To say that one particular ride left a scar is an understatement. I was in my early teens. My parents had been divorced for several years and things were already tense between us. I lived with my mom most of the time and managed to keep myself busy enough to avoid my dad as much as I could. But I couldn’t say “no” when he wanted me to visit my grandpa, who was in the hospital in Columbus, two hours away from Findlay where I grew up.

That’s how I found myself in his truck, shotgun mounted on the back window, Smith and Wesson handgun under his seat, on route 23, surrounded by cornfields, riding south toward Columbus, the cab feeling more and more suffocating as the minutes slogged on. Then, he reached over to turn down the radio.

“Son,” ugh … even as I’m writing this 25 years later I can feel my chest constricting. One word out of his mouth and there was no direction this could have gone that could have made the rest of my day feel better. He kept going:

“I know you’ve been hanging around with a lot of people who are ‘different’ than us,” (here, I already know he is referring to the one gay friend I’ve managed to find in my tiny home town) “but it’s our job as Christians to show people the right way.”

At this point words could not have passed my lips if I had wanted them to, but at 15 years old, I had neither the wit, nor the emotional fortitude to respond to that. I set my jaw and willed the tears to remain firmly in their ducts. But he wasn’t finished:

“And if you ever turn gay, I’ll shoot you.”
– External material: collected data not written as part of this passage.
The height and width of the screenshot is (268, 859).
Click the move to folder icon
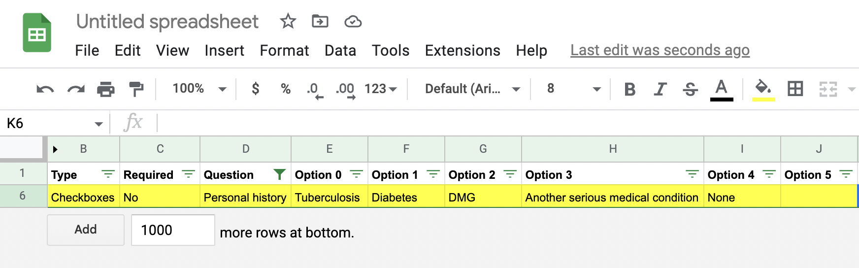pyautogui.click(x=320, y=21)
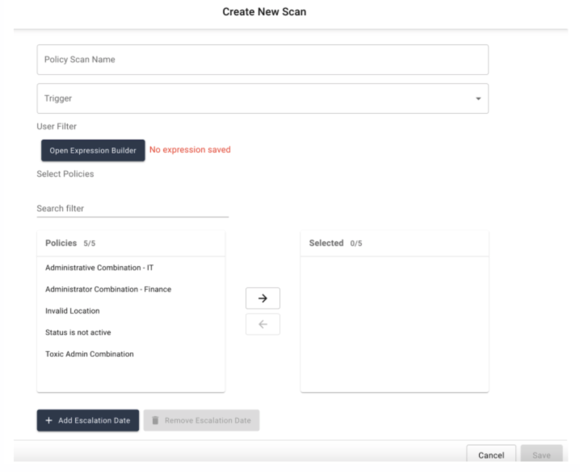The image size is (580, 472).
Task: Click the plus icon for escalation date
Action: coord(49,420)
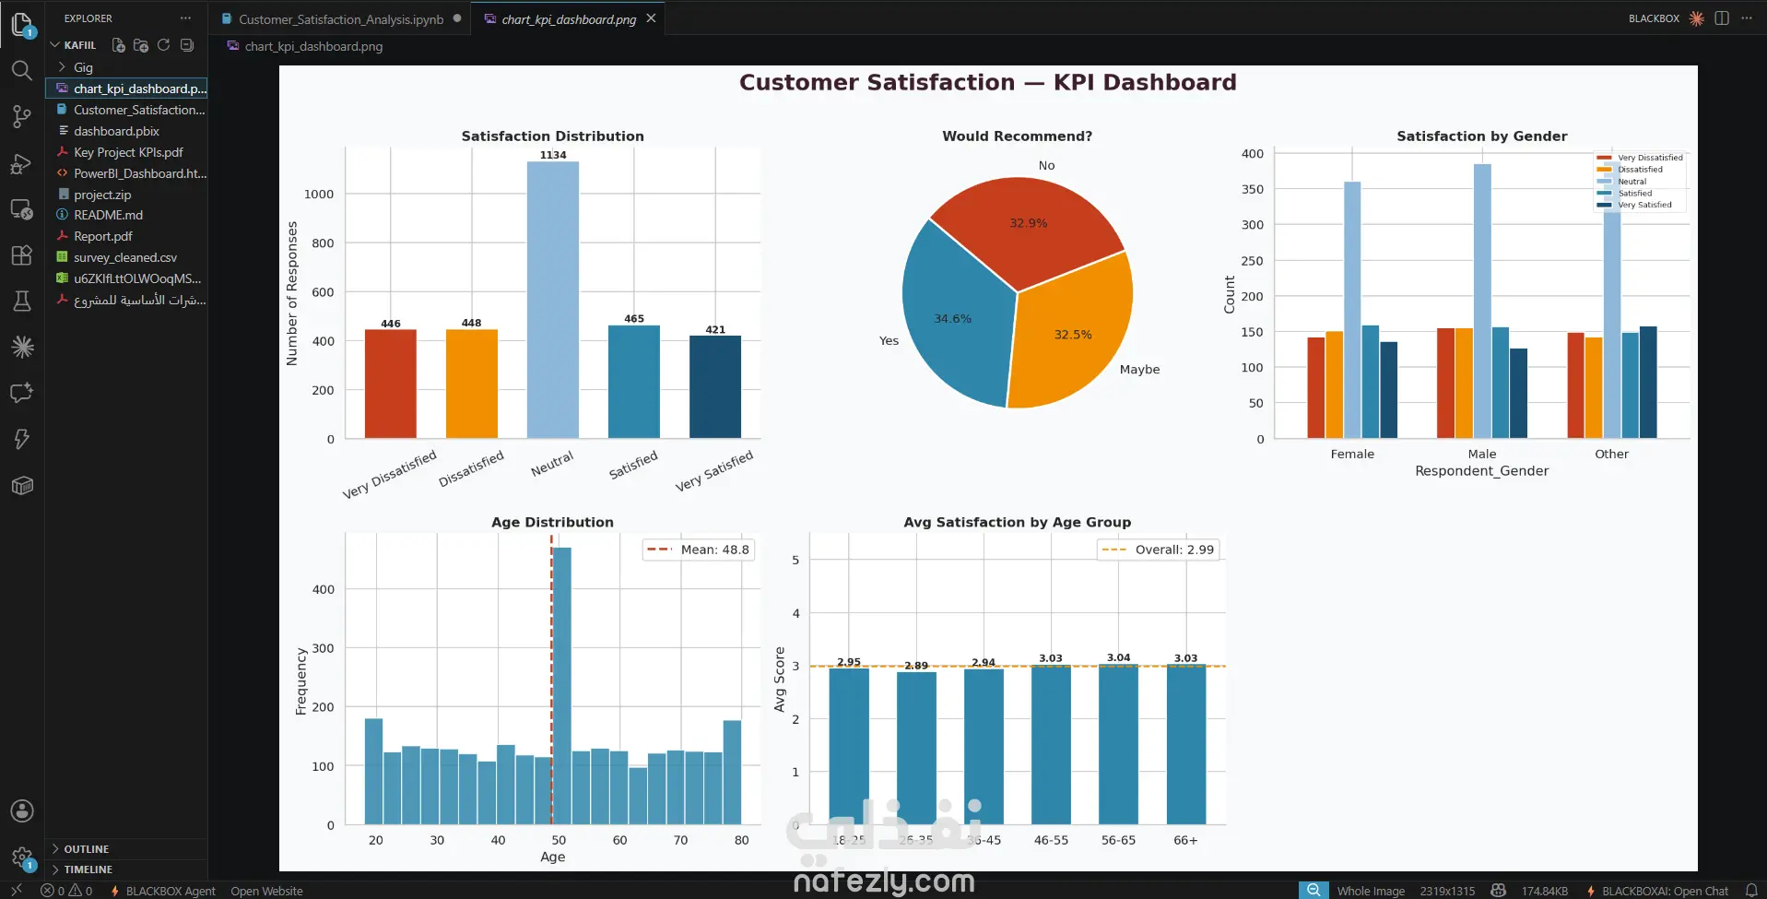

In Acts 4, the apostles speak to the people about Christ’s resurrection and the priests (the same ones who had Jesus crucified) arrest them. How inconvenient! These trained theologians went through all the trouble of killing the Son of God, who was trying to get everyone to love each other, only to have him come back to life and have his ministry carry on anyway. 

At some point, I’m sure they thought they were right. Like everyone, they were taught a certain way and were truly appalled by this carpenter claiming he had more authority than they did. Confronted with the evidence of Jesus’ teaching, miracles, and resurrection, they could have made the choice to open their minds and accept Christ’s call to love one another. Instead, they locked his disciples away (and eventually executed most of them) in an attempt to cling to their outdated beliefs.

My father thought he was right. I don’t know if he intended that his threat would somehow change my “gayness,” if it would cause me to hide it, or if he might have actually followed through and killed me. When your father, or anyone else for that matter, is rejecting you because of something you can’t change, it is hard to stop and think about what is going on in their head.

What I am confident about is that I can choose to learn and adapt and, when confronted with similar situations and situations I think I know something about, make the decision to love first and ask compassionate questions later.